[Kutipan Teks]:
------------------------

Melihat persenjataan mereka yang canggih, kami juga menjadi heran, kami
bertanya-tanya dari mana mereka memperolehnya. Keheranan umat Islam Ambon
itu sama dengan herannya kami ketika menerima informasi adanya sejumlah
senjata yang tersimpan di Pulau Seram, serta herannya kami terhadap kasus
tertembaknya Danton Zeni Tempur (Zipur) 3 Kompi II Kostrad / Siliwangi,
Letnan Dua Ricky Kalalo Bale tewas tertembak di kepalanya pada hari Senin
(4/10). Kami bertanya-tanya, kenapa yang ditembak persis di kepalanya itu
orang Siliwangi. Padahal menurut saksi mata, di lokasi ada juga aparat
keamanan dari kesatuan lain. Selain itu, mengapa mereka tergolong penembak
mahir, yang bisa membidik sasarannya persis di bagian kepala sebagaimana
korban-korban sipil lainnya. Mengapa Dantonnya yang ditembak, bukannya yang
lain.
Maksud Anda, ada keterkaitannya dengan motif lain ?
Kami menduga, penembakan itu dilakukan oleh simpatisan RMS dengan
persenjataan yang canggih dan dilakukan dari jarak jauh. Umat Islam di sana
tahu betul, mengapa aparat keamanan dari Siliwangi atau Jabar sering
dijadikan sasaran para penembak dari RMS. Soalnya, ini berhubungan dengan
sejarah masa silam. Bisa dibilang, pemberontak RMS yang ada di Ambon
sekarang menyimpan dendam terhadap tentara dari Siliwangi. Sejarahwan, H.
Ahmad Mansur Suryanegara dan sejumlah pengamat seringkali mengupas kembali
sejarah RMS dan peran aparat TNI dari Jabar dalam menumpas RMS. Dakan buku
berjudul "Tragedi Ambon dan Seruan Jihad" terbitan Yayasan Al-Mukmin
Jakarta, halaman 127-129, ada pandangan dari dosen Pascasarjana UI, yakni
Tamrin Amal Tomagola. Menurut dia, dulu itu Belanda mempunyai pengaruh yang
kuat di Ambon dan Sulawesi Utara untuk menjadikannya negara boneka. Saat
itu, Belanda mengobok-obok dan menjanjikan kemerdekaan kepada RMS.

------------------------

Catatan
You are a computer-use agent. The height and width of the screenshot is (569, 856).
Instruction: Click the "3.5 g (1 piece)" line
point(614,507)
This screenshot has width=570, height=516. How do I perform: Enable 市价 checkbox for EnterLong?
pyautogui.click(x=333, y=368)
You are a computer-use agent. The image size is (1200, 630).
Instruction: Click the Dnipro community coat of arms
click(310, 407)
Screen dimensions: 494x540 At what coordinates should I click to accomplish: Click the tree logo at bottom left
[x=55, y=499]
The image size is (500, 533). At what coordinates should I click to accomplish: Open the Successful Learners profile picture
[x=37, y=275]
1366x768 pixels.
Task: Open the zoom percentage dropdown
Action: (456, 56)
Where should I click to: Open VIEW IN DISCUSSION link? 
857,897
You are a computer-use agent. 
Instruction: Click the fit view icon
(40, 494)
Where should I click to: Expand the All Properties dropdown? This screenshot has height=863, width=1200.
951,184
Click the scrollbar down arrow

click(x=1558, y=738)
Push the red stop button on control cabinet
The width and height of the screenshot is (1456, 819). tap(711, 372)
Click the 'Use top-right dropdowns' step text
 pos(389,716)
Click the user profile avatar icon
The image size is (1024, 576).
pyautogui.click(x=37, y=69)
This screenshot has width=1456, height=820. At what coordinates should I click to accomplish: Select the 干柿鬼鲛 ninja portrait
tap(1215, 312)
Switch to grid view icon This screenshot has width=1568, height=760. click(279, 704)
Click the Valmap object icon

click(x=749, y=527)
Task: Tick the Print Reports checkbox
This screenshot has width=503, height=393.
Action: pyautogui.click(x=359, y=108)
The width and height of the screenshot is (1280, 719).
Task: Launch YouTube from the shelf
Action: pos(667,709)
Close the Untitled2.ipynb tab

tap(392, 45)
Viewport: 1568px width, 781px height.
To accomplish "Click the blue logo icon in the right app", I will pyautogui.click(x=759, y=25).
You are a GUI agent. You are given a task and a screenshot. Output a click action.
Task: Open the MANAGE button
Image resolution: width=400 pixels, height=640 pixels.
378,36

------------------------

[Daftar Tugas]:
a) Jawab pertanyaan berikut berdasarkan kutipan teks.
(i) Siapa nama Danton Zipur 3 Kompi II Kostrad / Siliwangi yang tewas tertembak, dan pada hari apa?
(ii) Di pulau mana sejumlah senjata dikabarkan tersimpan?
(iii) Menurut Tamrin Amal Tomagola, apa yang dijanjikan Belanda kepada RMS?
b) Kembalikan salinan persis bagian kutipan teks, mulai dari kata-kata yang memuat "Melihat persenjataan mereka" dan berhenti setelah "motif lain ?".

[Jawaban Tertulis]:
a)
(i) Letnan Dua Ricky Kalalo Bale, pada hari Senin (4/10).
(ii) Pulau Seram.
(iii) Kemerdekaan.

b)
Melihat persenjataan mereka yang canggih, kami juga menjadi heran, kami
bertanya-tanya dari mana mereka memperolehnya. Keheranan umat Islam Ambon
itu sama dengan herannya kami ketika menerima informasi adanya sejumlah
senjata yang tersimpan di Pulau Seram, serta herannya kami terhadap kasus
tertembaknya Danton Zeni Tempur (Zipur) 3 Kompi II Kostrad / Siliwangi,
Letnan Dua Ricky Kalalo Bale tewas tertembak di kepalanya pada hari Senin
(4/10). Kami bertanya-tanya, kenapa yang ditembak persis di kepalanya itu
orang Siliwangi. Padahal menurut saksi mata, di lokasi ada juga aparat
keamanan dari kesatuan lain. Selain itu, mengapa mereka tergolong penembak
mahir, yang bisa membidik sasarannya persis di bagian kepala sebagaimana
korban-korban sipil lainnya. Mengapa Dantonnya yang ditembak, bukannya yang
lain.
Maksud Anda, ada keterkaitannya dengan motif lain ?